The idea that over the course of human history the combined wisdom of
all the inhabitants of soicety has forged for the most part principles
of morality and respect that are worthy of emulation. Sure there will
be missteps. Sure sometimes laws and social principles will be wrong.
Sometimes you’ll find a role model not quite so worthy of emulation as
you had originally perceived. But if you keep your mind open you
can find a decent path through the maze of uncertainty and contribute
to the greater body of knowledge of the right. You contribute to the
whole like a tiny piece of a larger puzzle and it is good. Satisfying.
It’s enough to know that you’ve done a little for something
greater than you. Why would you need aything else?But there’s another philosophy too. Another way to lead your life that
goes against all of the above. It requires a lot more arrogance and
it’s a lot harder but I for one could not imagine living
otherwise. The idea is simple. At the heart of it is the single
principle that your own reason is paramount. This doesn’t mean you
don’t accept other reason. It doesn’t mean you don’t respect the wisdom
built up through the centuries of the build up of human societies. No.
It simply means that you don’t accept any knowledge that is not YOUR
knowledge. Anything worth knowing you should be able to know. Your goal
is to act only in accordance with true knowledge and true
understanding. You simply refuse to ever act as an automoton. If
someone else is wiser than you then let them teach you and make you
wise enough to see the good in their choices. IF they cannot because
they are incapable of teaching or you are incapable of learning then
you will simply strive to find a better teacher and improve your
ability to learn. Emulation, however, is never your resort over reason.

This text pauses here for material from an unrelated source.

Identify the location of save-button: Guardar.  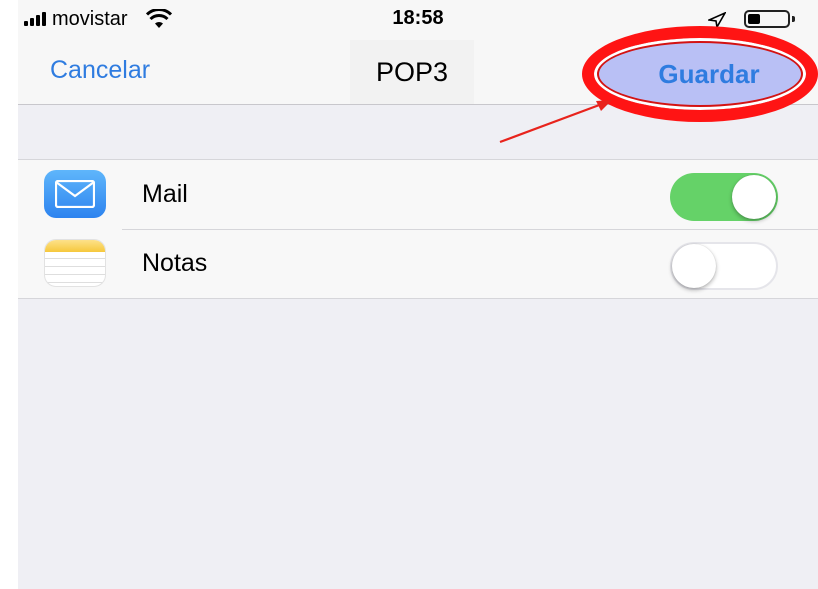
(700, 74).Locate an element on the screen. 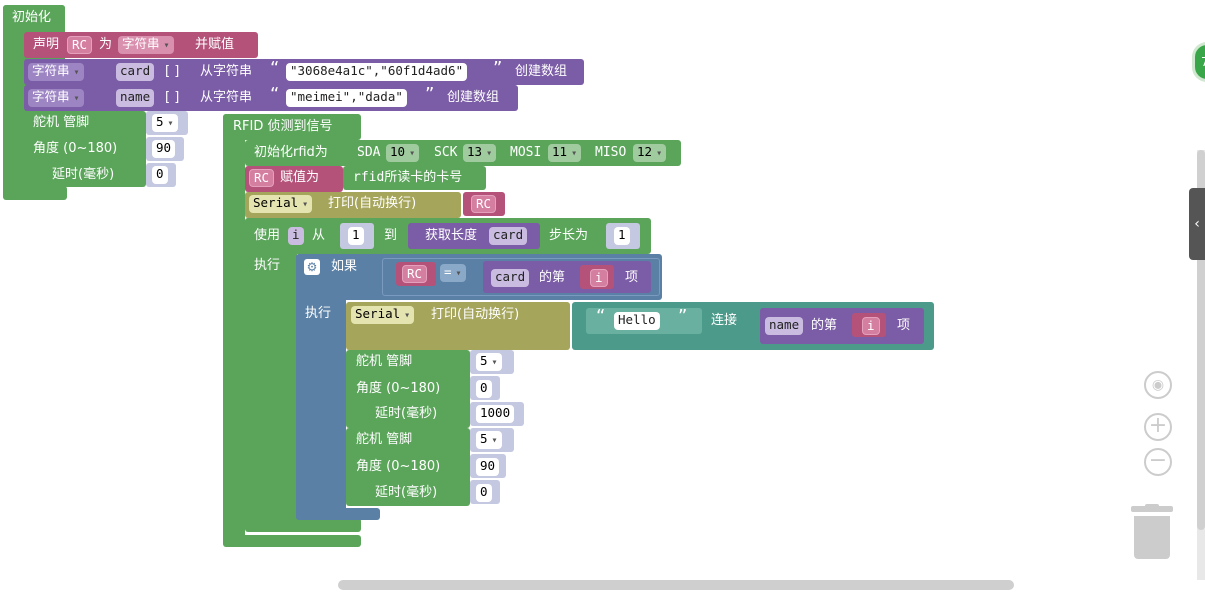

And all things, no matter how grounded in tradition and expectations
and law and custom are subject to absolute skepticism. You only accept
actions that you know to be right. All other things are uncertain no
matter what anyone tells you.The goal of this philosophy is to forever improve your reasoning
ability. That is the ends of life, not to contribute to any greater
knowledge or good or to be a piece of a bigger picture. Your only goal
is to do better by BEING better and you believe that there are no
limits to how much you can become. It isn’t faith in humanity
that grounds this theory but faith in yourself first and
foremost.Neither way of thinking is wrong. There is wisdom in both. And which
way should you lead your life? That perhaps is something only the
wisest amongst us can know. Will you be one of them?